MIDP has been performed for more than a decade, and the technical feasibility, safety and clinical benefit have been well documented by many studies comparing it to ODP[34,60,61]. However, some centers still favor adopting a conventional, open approach for PDAC[62,63].This systematic review and meta-analysis suggested that the OS and oncologic outcomes are not significantly different between the MIDP and ODP groups. Although the pooled results were mainly based on nonrandomized data, the results suggested that MIDP did not adversely affect long-term survival in PDAC patients. Furthermore, the MIDP group also had a lower rate of positive surgical margins and less perineural and lymphovascular invasion. Therefore, MIDP might be feasible and safe regarding long-term survival and oncological outcomes in PDAC patients.

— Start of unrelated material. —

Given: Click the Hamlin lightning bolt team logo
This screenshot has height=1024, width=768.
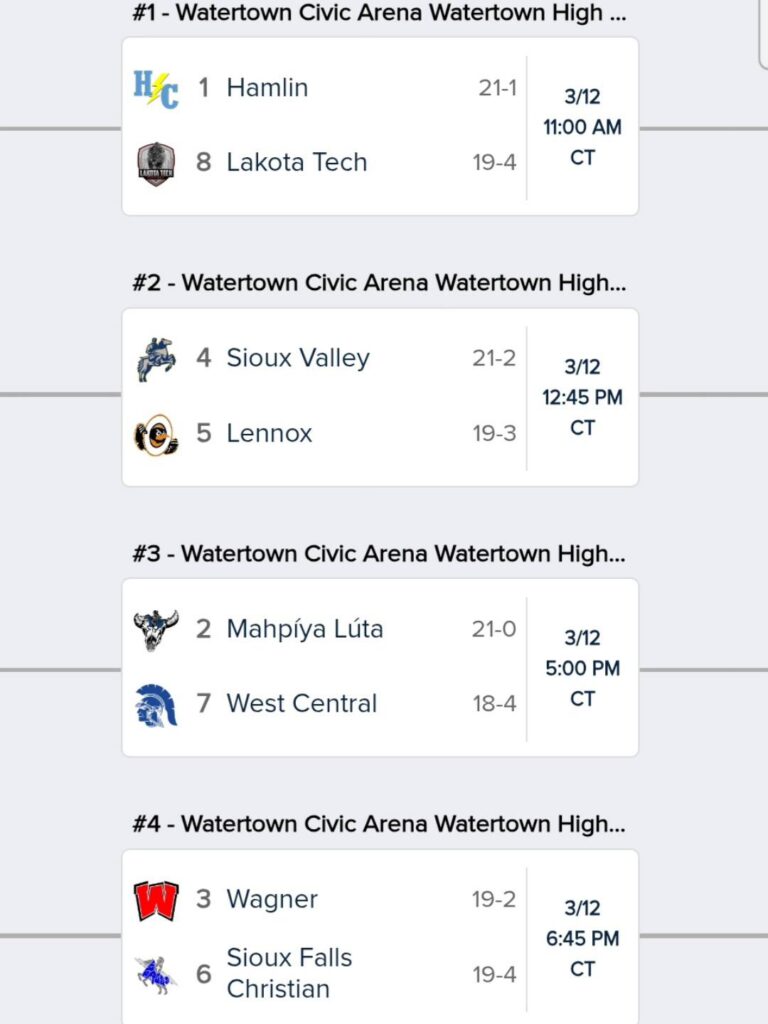Looking at the screenshot, I should click(156, 88).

Currently, the rate of long-term survival after distal resection for PDAC patients remains poor. Despite the significant improvement in operative skill for MIDP, the long-term survival is still not different between the two groups of PDAC patients. Radical surgical resection remains the only potentially curative treatment for patients with resectable PDAC[64]. A recent review from a large randomized trial involving resection of PDAC showed positive margin rates ranging from 0% to 83%[65]. The finding in the current report is consistent with those in the published literature[30]. Importantly, the MIDP results in fewer resections with positive margins than ODP. This advantage might be due to the clearer view and more elaborate procedure of MIDP. However, the rate of positive margin resection in present study should be interpreted with caution because margin status was influenced by the use of different definitions and pathologic assessment methods. Furthermore, conclusions may vary by pathologists and institutions due to the absence of standardized pathology assessment and reporting. Moreover, surgeons determine which method is more suitable for the PDAC patients before surgery. Therefore, patients with less extensive cancer may undergo MIDP, and patients with more extensive cancer would undergo ODP[16,36].

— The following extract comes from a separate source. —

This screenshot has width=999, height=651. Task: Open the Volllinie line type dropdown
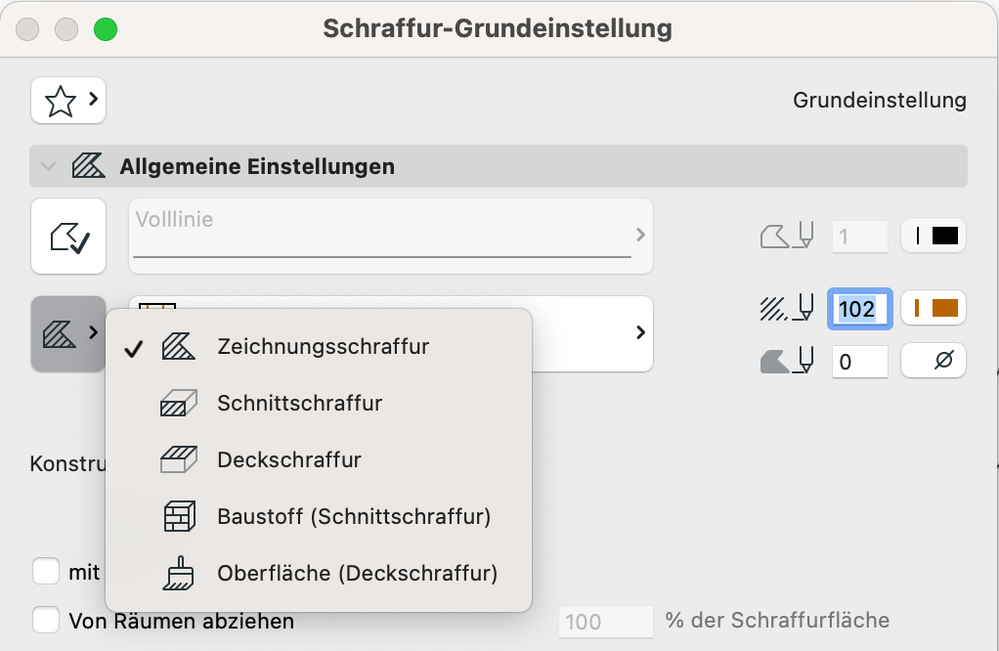pos(391,236)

Regarding other oncological outcomes, no significant differences were found for recurrence, lymph nodes harvested and positive lymph nodes. The extent of the lymphadenectomy determined the number of retrieved lymph nodes. According to one report, at least 12 lymph nodes should be evaluated histologically to determine metastatic disease and adequately stage PDAC patients[66]. Moreover, according to the consensus of the International Study Group on Pancreatic Surgery (ISGPS), a standard lymphadenectomy with resection of lymph node stations 10, 11, and 18 is recommended for cancer of the body and tail of the pancreas[67]. In most included studies, the mean number of harvested lymph nodes was greater than 12. In present study, no significant difference was observed in the number of harvested lymph nodes between the two groups. Based on this finding, MIDP is a reasonable procedure for PDAC patients.

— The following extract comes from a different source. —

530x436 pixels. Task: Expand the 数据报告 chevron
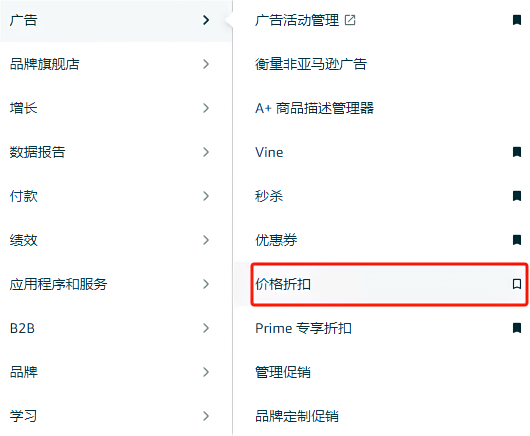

No difference was observed in some clinical outcomes. However, MIDP is associated with a steep learning curve. This observation potentially affected several outcomes, including operative time, blood loss and the length of hospital stay[16]. Therefore, the hospital stay and blood loss were decreased in the MIDP group. Moreover, MIDP was associated with significantly lower morbidity and mortality rates than ODP. Our results are consistent with those of many studies. The technical feasibility, safety and clinical benefit have been well confirmed by various matched comparison studies[34,60,61]. Thus, MIDP might be safer with regard to oncological outcomes in PDAC patients.

However, our study has some limitations. First, all of the included studies were retrospective, which could lead to inevitable selection bias toward resection of larger or locally advanced tumors via the open approach, especially in the earlier years of the study period. Second, the follow-up time differed and was relatively short in some studies. Therefore, the long-term survival was difficult to accurately estimate. Third, the definitions of some outcomes were different among studies.

Conclusion

In summary, the meta-analysis demonstrated that MIDP might be safer with regard to the oncological outcomes of PDAC patients. However, these results need to be confirmed in a future prospective randomized trial.